Parmi les photographes exposés, certains sont originaires du monde arabe, d’autres Occidentaux, et au-delà : vous pourrez ainsi découvrir ici les photographies de Jungjin Lee, une artiste coréenne qui a réalisé un très beau travail sur la frontière entre Israël et Palestine. Il y a dans cette Biennale un mélange voulu de cultures, de sensibilités, d’origines, de gens qui portent chacun leur regard sur le monde arabe d’aujourd’hui, avec leur propre héritage.

Il vous faudra également insister sur le fait que les photographes dits « arabes » ne sont pas seulement localisés dans leurs propres territoires : ils bougent, pour de nombreuses raisons.

« Tout est mouvant »


En somme, tout bouge, tout est mouvant, ce qui peut vous permettre de répondre à des questions sur la localisation des artistes.

= = = = = = =

## Consigne écrite
Reproduisez fidèlement le passage de l'extrait sur la Biennale de photographie qui commence par les mots contenant « Il vous faudra » et s'achève sur « localisation des artistes. ».

## Éléments
= = = = = = =

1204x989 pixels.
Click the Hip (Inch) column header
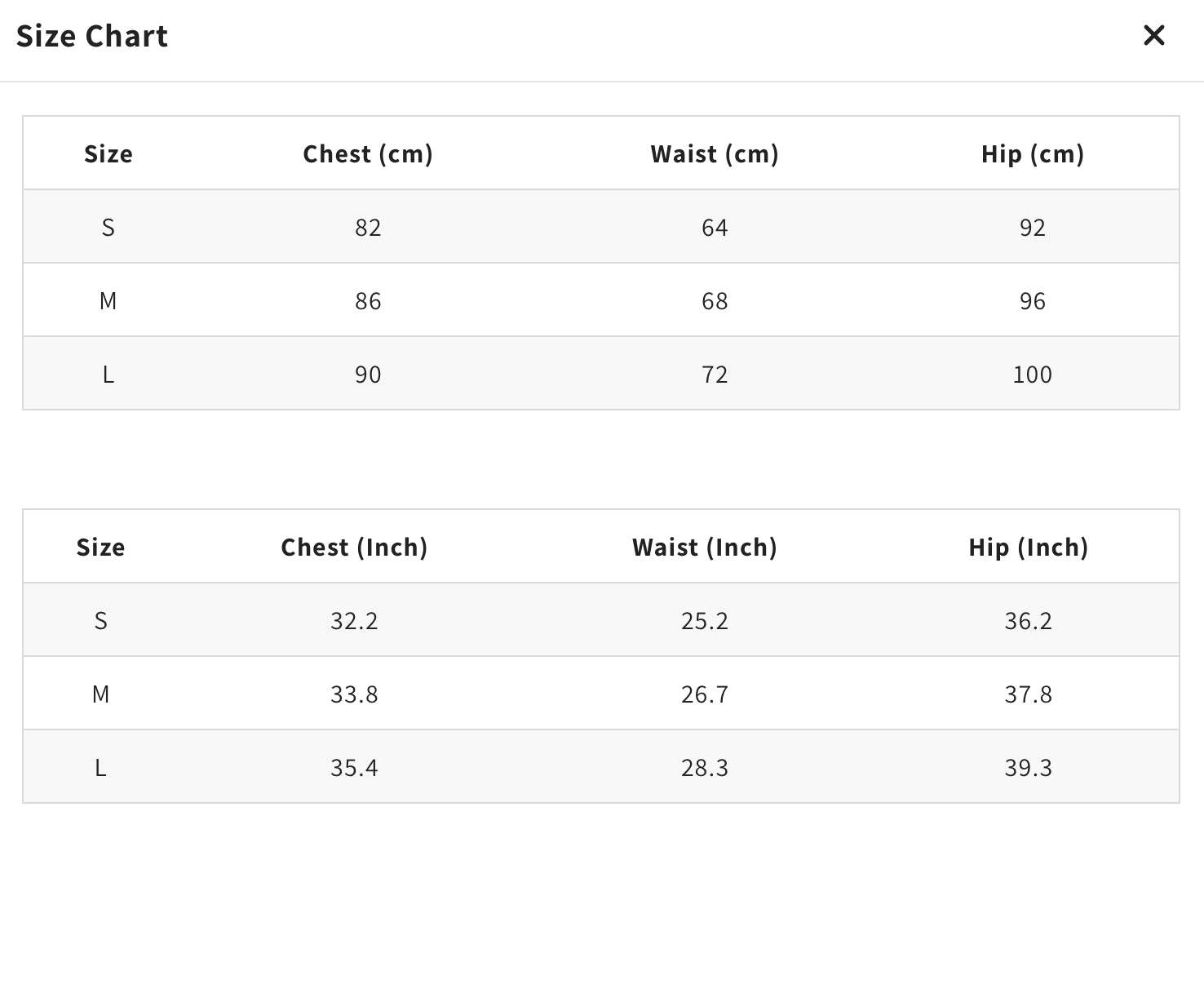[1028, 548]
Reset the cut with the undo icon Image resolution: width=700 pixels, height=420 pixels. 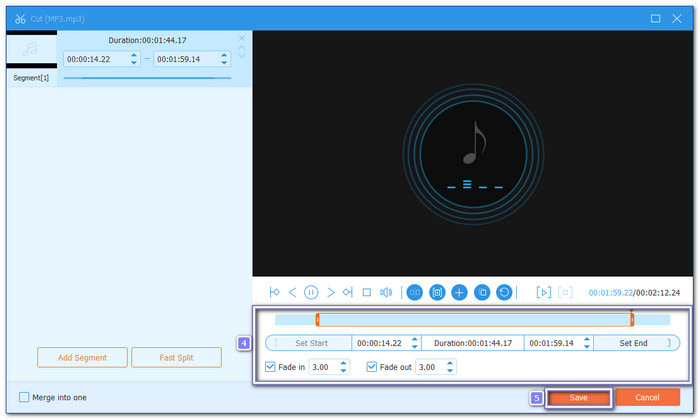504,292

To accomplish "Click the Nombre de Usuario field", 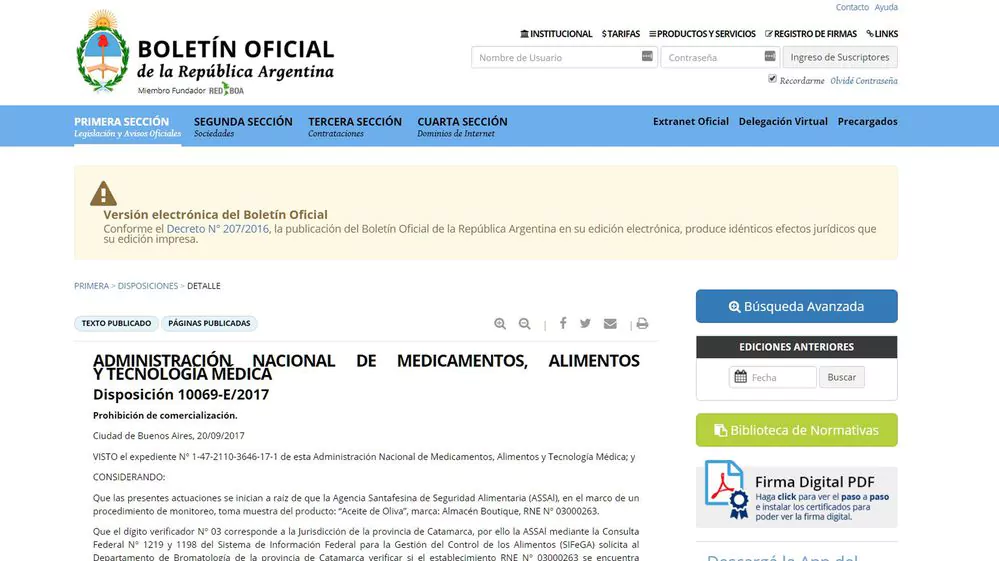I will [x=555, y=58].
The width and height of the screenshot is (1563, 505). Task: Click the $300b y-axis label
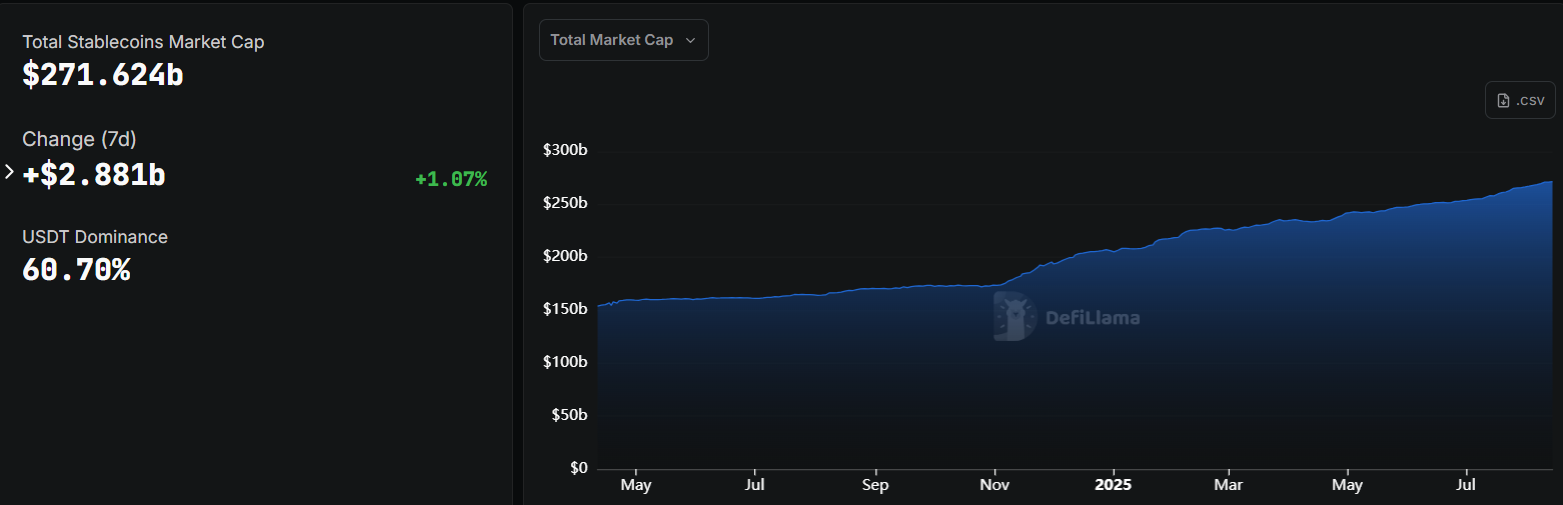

= = = = = = =

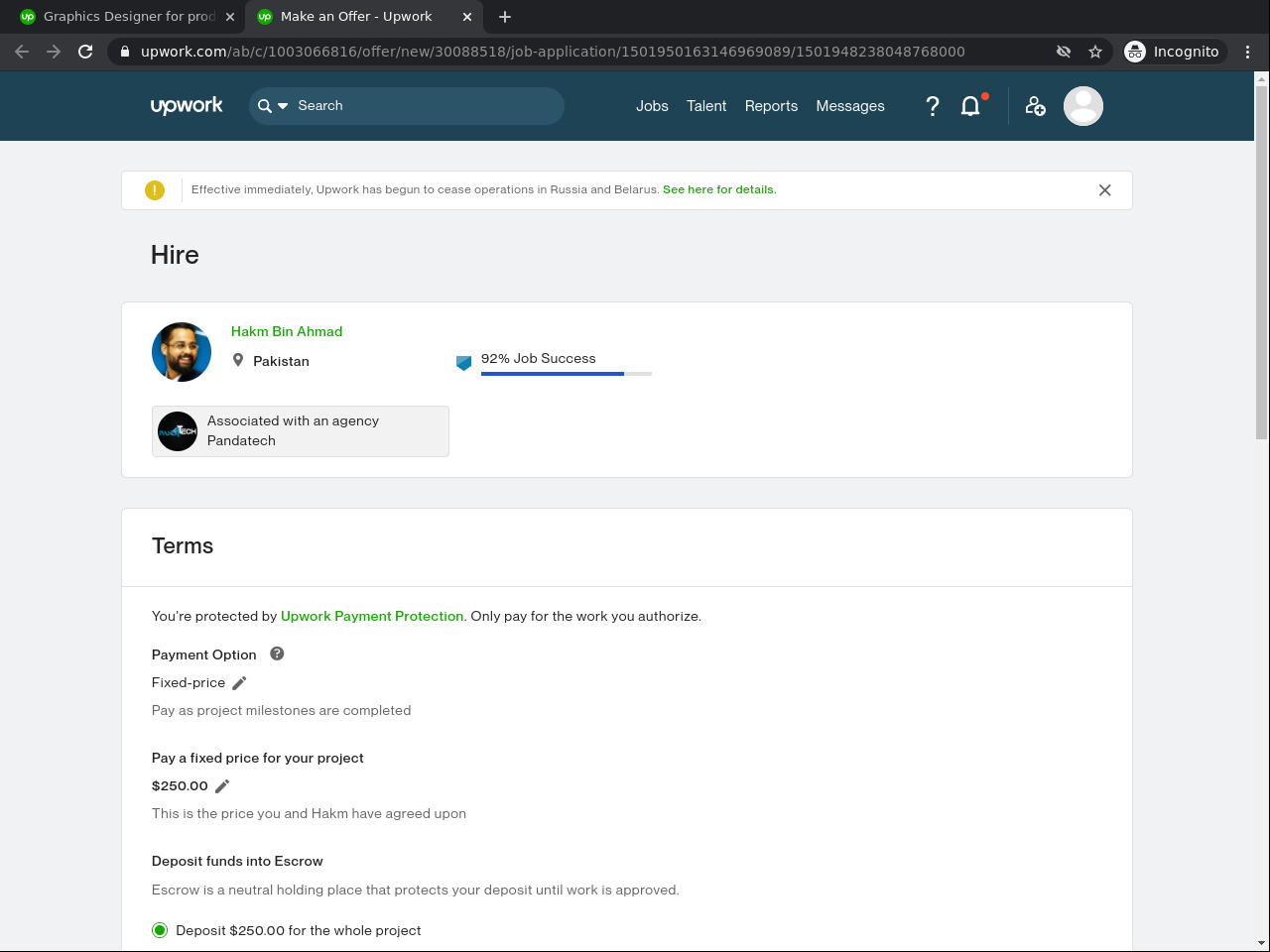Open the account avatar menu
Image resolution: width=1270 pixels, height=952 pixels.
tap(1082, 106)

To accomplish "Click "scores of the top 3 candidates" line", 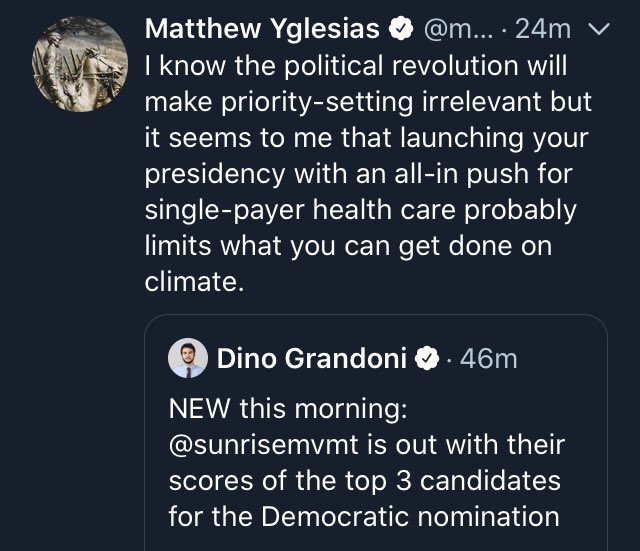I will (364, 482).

= = = = = = =

## Solution écrite
Il vous faudra également insister sur le fait que les photographes dits « arabes » ne sont pas seulement localisés dans leurs propres territoires : ils bougent, pour de nombreuses raisons.

« Tout est mouvant »


En somme, tout bouge, tout est mouvant, ce qui peut vous permettre de répondre à des questions sur la localisation des artistes.